NEW YORK; Sept. 29, 2003–Accenture (NYSE: ACN) today announced that the underwriters of its recent primary and secondary offering of 82 million Class A common shares have exercised their right to purchase an additional 12.3 million Class A common shares at a price of $21 per share pursuant to the overallotment option granted to them in connection with the offering. Accenture announced on Sept. 23, 2003, that its primary and secondary offering of 82 million Class A common shares had been priced at $21.00 per share.
Morgan Stanley was the book-runner on the offering, and co-managers included JPMorgan; Credit Suisse First Boston; UBS Investment Bank; Banc of America Securities LLC; Citigroup; Deutsche Bank Securities; Merrill Lynch & Co.; Goldman, Sachs & Co.; SG Cowen; Wachovia Securities; Lehman Brothers; Needham & Company, Inc.; SoundView Technology Group; Bear, Stearns & Co. Inc.; ABN AMRO Rothschild LLC; Cazenove; Robert W. Baird & Co.; Legg Mason Wood Walker Incorporated; Scotia Capital; and Pacific Growth Equities, LLC.

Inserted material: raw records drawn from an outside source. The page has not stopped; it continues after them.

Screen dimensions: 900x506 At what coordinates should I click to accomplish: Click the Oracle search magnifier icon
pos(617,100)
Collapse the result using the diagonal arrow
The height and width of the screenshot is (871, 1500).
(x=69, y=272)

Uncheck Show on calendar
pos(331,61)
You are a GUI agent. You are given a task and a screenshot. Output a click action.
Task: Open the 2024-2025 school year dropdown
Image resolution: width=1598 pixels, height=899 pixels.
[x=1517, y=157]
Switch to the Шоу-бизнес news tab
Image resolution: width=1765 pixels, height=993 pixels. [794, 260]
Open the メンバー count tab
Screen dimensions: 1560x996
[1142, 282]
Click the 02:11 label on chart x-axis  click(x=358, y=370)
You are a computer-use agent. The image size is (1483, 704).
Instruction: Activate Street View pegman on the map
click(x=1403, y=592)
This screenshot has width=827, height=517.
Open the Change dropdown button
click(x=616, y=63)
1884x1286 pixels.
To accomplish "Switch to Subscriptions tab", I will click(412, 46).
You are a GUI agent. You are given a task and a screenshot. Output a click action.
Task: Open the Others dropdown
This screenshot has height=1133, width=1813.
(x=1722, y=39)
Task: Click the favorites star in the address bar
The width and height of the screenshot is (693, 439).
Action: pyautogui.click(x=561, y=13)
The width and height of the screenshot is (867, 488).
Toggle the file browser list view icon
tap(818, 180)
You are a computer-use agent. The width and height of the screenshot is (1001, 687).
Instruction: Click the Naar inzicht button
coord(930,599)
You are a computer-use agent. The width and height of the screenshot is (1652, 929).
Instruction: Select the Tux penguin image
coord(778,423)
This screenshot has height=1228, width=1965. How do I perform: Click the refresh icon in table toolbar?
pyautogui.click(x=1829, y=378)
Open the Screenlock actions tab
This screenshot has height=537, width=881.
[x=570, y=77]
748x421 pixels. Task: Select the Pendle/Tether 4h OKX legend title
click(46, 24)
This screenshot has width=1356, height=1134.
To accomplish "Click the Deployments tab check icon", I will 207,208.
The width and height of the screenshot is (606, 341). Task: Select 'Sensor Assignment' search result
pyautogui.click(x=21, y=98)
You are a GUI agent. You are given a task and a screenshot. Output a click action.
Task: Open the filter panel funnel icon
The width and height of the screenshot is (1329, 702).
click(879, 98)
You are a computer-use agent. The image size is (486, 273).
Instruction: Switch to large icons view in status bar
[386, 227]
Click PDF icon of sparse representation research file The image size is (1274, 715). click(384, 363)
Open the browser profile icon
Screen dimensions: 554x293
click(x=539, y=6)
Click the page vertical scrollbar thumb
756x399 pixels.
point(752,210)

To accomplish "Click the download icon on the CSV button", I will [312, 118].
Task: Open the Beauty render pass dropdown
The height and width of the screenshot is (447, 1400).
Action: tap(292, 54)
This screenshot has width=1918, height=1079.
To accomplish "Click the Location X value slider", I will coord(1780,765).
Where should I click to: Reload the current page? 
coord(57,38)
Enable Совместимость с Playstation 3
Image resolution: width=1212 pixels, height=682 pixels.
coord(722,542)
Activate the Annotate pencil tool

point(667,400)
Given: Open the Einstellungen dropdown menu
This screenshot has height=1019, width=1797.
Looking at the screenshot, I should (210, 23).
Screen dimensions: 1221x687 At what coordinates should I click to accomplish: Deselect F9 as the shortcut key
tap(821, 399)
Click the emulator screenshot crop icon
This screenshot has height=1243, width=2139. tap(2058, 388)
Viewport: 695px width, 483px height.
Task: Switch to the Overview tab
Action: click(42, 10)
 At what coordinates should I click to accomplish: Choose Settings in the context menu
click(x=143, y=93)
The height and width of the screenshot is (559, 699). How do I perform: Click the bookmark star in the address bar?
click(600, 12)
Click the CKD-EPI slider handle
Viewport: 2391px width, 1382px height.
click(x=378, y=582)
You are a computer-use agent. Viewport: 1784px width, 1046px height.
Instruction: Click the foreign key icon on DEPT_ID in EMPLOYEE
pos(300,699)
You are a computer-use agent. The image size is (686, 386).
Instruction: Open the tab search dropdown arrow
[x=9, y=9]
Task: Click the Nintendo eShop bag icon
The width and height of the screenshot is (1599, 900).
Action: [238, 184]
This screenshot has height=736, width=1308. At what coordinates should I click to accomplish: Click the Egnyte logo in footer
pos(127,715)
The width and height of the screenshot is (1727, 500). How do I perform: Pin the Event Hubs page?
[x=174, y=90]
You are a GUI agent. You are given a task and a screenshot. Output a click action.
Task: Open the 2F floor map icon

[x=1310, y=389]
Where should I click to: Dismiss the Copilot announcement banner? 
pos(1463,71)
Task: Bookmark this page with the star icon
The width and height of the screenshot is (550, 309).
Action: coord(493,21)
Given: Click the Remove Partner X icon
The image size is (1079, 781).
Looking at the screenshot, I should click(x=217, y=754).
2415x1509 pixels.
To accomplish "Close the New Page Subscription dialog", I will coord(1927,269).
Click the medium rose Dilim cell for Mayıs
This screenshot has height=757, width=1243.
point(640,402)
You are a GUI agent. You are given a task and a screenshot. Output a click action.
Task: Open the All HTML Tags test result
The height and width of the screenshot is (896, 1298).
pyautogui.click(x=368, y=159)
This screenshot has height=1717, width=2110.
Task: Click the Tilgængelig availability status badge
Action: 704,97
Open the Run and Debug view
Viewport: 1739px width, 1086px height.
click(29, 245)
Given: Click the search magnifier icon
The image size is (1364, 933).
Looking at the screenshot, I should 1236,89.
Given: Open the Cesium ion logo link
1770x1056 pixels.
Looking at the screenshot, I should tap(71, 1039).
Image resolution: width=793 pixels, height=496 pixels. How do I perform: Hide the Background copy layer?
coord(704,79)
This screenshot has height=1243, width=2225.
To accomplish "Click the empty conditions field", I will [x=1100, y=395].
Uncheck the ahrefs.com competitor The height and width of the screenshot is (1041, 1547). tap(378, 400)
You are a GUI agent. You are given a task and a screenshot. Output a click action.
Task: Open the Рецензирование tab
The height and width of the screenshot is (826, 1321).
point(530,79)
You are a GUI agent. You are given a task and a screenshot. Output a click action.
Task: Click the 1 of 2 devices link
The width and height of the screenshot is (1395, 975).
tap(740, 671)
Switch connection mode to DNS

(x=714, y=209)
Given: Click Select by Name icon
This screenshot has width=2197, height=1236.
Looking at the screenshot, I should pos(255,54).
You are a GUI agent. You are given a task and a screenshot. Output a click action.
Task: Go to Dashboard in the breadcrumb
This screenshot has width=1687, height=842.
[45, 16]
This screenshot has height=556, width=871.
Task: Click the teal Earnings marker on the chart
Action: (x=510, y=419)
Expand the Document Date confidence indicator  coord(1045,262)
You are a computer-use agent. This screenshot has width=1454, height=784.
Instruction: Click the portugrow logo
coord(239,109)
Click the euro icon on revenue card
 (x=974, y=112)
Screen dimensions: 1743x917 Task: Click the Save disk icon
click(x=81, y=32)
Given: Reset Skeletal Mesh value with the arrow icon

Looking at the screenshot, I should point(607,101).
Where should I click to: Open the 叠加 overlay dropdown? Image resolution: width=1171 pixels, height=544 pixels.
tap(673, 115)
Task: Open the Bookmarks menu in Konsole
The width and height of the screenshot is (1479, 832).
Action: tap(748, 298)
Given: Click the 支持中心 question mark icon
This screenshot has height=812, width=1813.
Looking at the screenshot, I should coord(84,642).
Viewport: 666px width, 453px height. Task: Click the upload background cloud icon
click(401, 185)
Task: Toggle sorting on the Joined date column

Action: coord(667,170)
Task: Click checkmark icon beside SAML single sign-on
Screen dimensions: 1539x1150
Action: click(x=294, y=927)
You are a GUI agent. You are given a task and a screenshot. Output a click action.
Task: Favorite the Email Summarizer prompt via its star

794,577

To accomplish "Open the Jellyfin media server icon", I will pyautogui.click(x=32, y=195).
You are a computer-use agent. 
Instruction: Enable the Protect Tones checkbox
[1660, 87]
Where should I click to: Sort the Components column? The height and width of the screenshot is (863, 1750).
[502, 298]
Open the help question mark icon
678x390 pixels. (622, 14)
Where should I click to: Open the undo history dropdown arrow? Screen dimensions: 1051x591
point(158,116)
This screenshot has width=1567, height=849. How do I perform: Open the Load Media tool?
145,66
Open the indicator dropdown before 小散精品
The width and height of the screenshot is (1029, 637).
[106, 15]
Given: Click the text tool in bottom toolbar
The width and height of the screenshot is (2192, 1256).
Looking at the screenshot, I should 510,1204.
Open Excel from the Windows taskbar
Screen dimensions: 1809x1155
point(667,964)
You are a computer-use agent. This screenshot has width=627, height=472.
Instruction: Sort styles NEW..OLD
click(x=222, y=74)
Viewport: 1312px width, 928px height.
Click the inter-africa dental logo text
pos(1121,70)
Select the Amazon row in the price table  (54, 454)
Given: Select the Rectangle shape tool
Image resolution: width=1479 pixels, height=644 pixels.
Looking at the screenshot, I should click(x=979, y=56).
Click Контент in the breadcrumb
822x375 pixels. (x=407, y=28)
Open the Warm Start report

Accenture intends to use the proceeds from the exercise of this option to acquire or redeem additional Class A common shares, Accenture SCA Class I common shares and Accenture Canada Holdings Inc. exchangeable shares.
Accenture is a global management consulting, technology services and outsourcing company. Committed to delivering innovation, Accenture collaborates with its clients to help them become high-performance businesses and governments. With deep industry and business process expertise, broad global resources and a proven track record, Accenture can mobilize the right people, skills, and technologies to help clients improve their performance. With more than 80,000 people in 47 countries, the company generated net revenues of US$11.6 billion for the fiscal year ended August 31, 2002. Its home page is www.accenture.com.
This news release shall not constitute an offer to sell or the solicitation of an offer to buy, nor shall there be any sale of the shares in any state or other jurisdiction in which such offer, solicitation or sale would be unlawful prior to registration or qualification under the securities laws of any such state or jurisdiction.